This document describes the output produced by the pipeline. The directories described below will be created in the output directory after the pipeline has finished. All paths are relative to the top-level output directory.
The pipeline output is saved step-by-step in the output directory as each step is completed. Below, we provide a description of the output folders corresponding to the main steps, as well as the pipeline_info
folder, which contains details about the submitted job.
- Directory Structure
- Pipeline Information: pipeline_info
- Normalization Step: splitmutiallelics
- Vep Step: ensemblvep
- Exomiser Step: exomiser/results
- Other Steps
The output directory structure is as follow:
|_ pipeline_info/
|_ splitmultiallelics/
|_ ensemblvep/
|_ exomiser/results/
...
The pipeline_info
subdirectory contains details about the pipeline execution and metadata relevant to reproducibility, performance optimization and troubleshooting.
The splitmultiallelics
subdirectory contains the output of the pipeline after completing the normalization step, just before running the vep or exomiser tools.
The ensemblvep
subdirectory contains the output after running vep and will appear only if vep is specified in the tools
parameters.
The exomiser/results
subdirectory contains the output after running exomiser and will appear only if exomiser is specified in the tools
parameters.
Here we describe in more details the content of the pipeline_info
subdirectory. It should contain the following:
|_ pipeline_info
|_ configs
|_ nextflow.config
...
|_ execution_report_2024-12-09_12-03-20.html
|_ execution_timeline_2024-12-09_12-03-20.html
|_ execution_trace_2024-12-09_12-03-20.txt
|_ params_2024-12-09_12-03-23.json
|_ pipeline_dag_2024-12-09_12-03-20.html
|_ metadata.txt
|_ nextflow.log
The timestamps that appear in some files are in the user's timezone.
The configs
folder contains copies of configuration files used. This includes the default nextflow.config
file as well as any additional configuration files passed as parameters.

■ Data extract ■
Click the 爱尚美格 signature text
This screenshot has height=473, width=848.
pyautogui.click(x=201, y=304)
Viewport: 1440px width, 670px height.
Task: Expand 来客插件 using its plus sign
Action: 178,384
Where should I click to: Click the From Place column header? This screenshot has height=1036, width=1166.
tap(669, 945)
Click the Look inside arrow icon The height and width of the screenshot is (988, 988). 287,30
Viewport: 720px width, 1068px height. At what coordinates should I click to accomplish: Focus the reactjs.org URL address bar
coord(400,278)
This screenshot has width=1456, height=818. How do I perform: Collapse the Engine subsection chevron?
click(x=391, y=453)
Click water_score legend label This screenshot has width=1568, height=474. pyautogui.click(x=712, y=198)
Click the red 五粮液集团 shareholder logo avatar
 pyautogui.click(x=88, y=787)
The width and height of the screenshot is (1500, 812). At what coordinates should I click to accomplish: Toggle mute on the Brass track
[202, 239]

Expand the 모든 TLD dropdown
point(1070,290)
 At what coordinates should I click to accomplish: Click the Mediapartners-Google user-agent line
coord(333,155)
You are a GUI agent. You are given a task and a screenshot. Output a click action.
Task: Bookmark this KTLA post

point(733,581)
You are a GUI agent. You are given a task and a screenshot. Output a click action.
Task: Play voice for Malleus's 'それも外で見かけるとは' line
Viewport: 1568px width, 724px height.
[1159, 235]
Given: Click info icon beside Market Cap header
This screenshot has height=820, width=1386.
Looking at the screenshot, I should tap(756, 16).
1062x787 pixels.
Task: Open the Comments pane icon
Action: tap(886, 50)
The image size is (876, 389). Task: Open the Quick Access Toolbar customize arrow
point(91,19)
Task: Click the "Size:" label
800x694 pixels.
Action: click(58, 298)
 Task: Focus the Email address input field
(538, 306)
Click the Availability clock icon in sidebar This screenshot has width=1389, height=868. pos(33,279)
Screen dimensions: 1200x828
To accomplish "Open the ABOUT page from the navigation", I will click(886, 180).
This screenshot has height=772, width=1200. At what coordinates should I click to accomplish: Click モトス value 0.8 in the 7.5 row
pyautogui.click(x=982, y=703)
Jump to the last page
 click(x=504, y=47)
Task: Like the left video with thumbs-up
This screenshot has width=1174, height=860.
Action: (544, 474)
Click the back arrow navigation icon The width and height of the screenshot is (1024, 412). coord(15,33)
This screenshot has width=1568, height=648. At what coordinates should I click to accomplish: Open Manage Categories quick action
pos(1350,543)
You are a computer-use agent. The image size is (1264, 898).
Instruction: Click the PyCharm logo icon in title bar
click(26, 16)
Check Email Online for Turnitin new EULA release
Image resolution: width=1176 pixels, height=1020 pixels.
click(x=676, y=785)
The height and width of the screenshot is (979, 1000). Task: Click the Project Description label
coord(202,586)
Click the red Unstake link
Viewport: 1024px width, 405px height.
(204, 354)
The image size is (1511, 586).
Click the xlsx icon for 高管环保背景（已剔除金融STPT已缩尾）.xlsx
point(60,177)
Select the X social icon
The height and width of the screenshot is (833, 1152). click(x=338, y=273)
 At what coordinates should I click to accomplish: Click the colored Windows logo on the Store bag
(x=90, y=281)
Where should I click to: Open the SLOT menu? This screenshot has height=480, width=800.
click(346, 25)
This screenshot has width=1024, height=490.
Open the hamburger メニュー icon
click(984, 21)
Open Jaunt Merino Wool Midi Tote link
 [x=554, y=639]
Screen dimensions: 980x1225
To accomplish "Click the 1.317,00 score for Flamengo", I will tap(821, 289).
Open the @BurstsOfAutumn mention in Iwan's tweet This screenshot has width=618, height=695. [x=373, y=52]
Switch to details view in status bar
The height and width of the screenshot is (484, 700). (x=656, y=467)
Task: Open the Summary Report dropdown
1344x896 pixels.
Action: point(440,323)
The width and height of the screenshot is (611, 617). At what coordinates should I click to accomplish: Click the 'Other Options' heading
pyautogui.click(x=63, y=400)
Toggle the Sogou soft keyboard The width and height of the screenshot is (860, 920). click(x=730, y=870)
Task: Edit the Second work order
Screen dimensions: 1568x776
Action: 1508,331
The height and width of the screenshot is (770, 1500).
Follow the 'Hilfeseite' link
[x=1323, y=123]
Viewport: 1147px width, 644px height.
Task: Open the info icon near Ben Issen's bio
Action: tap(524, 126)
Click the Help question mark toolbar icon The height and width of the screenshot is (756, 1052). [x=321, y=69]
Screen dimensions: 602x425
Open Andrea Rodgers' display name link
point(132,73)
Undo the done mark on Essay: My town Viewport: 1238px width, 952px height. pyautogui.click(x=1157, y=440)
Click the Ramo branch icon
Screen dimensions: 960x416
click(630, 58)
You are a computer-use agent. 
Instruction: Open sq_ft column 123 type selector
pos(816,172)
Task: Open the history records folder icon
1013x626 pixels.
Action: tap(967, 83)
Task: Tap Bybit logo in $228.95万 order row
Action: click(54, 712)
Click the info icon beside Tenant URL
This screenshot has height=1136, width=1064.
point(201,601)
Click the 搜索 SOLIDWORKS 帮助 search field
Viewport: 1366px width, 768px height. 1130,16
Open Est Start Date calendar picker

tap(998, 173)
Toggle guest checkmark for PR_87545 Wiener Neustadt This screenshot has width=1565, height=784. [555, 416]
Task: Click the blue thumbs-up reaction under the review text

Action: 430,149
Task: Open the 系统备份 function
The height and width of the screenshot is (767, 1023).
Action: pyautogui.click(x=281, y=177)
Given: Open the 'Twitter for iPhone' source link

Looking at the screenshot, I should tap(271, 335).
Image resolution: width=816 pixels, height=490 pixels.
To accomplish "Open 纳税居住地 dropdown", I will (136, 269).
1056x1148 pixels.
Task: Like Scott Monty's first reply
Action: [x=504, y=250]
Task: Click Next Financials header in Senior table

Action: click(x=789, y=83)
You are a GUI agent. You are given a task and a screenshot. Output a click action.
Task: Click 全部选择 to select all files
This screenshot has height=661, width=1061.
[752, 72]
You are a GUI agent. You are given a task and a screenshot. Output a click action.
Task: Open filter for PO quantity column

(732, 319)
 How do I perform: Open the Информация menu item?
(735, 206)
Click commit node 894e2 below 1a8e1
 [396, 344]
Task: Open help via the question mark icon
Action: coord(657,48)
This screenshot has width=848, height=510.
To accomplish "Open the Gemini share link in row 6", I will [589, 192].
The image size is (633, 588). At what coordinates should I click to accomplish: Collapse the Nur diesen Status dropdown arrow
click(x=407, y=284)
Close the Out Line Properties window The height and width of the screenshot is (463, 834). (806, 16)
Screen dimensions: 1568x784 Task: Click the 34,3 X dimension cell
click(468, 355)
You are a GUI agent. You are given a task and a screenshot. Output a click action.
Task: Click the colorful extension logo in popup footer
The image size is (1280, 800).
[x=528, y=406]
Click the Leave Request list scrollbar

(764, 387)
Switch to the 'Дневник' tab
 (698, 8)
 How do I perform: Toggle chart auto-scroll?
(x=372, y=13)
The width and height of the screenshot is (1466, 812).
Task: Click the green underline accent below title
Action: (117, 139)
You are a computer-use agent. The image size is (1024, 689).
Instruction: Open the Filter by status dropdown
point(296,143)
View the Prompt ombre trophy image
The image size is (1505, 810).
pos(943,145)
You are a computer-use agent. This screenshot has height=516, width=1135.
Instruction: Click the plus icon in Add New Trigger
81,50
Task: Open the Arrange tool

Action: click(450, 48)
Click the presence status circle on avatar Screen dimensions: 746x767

■ Prompt A ■
According to the pipeline output document, when does the ensemblvep subdirectory appear?
■ Prompt B ■
Please write the next part of the pipeline output document, starting right after its last sentence.

■ Response box A ■
Only if vep is specified in the tools parameters.

■ Response box B ■
The files prefixed by execution_
are reports automatically generated by nextflow. These reports allow you to troubleshoot errors with the pipeline execution and provide inofrmation such as launch commands, run times and resource usage. You can refer to the nextflow documentation for more details about these reports.
The file prefixed by params
contains the parameters used by the pipeline.
The file prefixed by pipeline_dag
contains a diagram of the pipeline steps.
The metadata.txt
file contains various information relevant for reproducibility, such as the original command line, the name of the branch / revision used, the username associated to the command, a list of configuration files passed, the nextflow work directory, etc.
The nextflow.log
file is a copy the nextflow log file. Note that it will miss logs written after the workflow.onComplete
handler is run.
The splitmultiallelics
subdirectory contains the output of the pipeline after the normalization step, just before running vep and exomiser.
|_ splitmultiallelics/
|_ family1.splitted.vcf.gz
|_ family1.splitted.vcf.gz.tbi
...
It contains one pair of vcf.gz
, vcf.gz.tbi
files per family. Specifically, we use the following naming scheme:
<FAMILY_ID>.splitted.vcf.gz
<FAMILY_ID>.splitted.vcf.gz.tbi
The family ID should match the family ID in the input sample sheet.
The ensemblvep
subdirectory contains the output of the pipeline after the vep step, if vep was specified in the tools
parameter.
|_ ensemblvep/
|_ variants.family1.vep.vcf.gz
|_ variants.family1.vep.vcf.gz.tbi
...
It contains one pair of vcf.gz
, vcf.gz.tbi
files per family. Specifically, we use the following naming scheme:
variants.<FAMILY_ID>.vep.vcf.gz
variants.<FAMILY_ID>.vep.vcf.gz.tbi
The family ID should match the family ID in the input sample sheet.
The exomiser/results
subdirectory contains the output fo the pipeline after the exomiser step, if exomiser was specified in the tools
parameter.
|_ exomiser/results
|_ family1.exomiser.genes.tsv
|_ family1.exomiser.html
|_ family1.exomiser.json
|_ family1.exomiser.variants.tsv
|_ family1.exomiser.vcf.gz
|_ family1.exomiser.vcf.gz.tbi
...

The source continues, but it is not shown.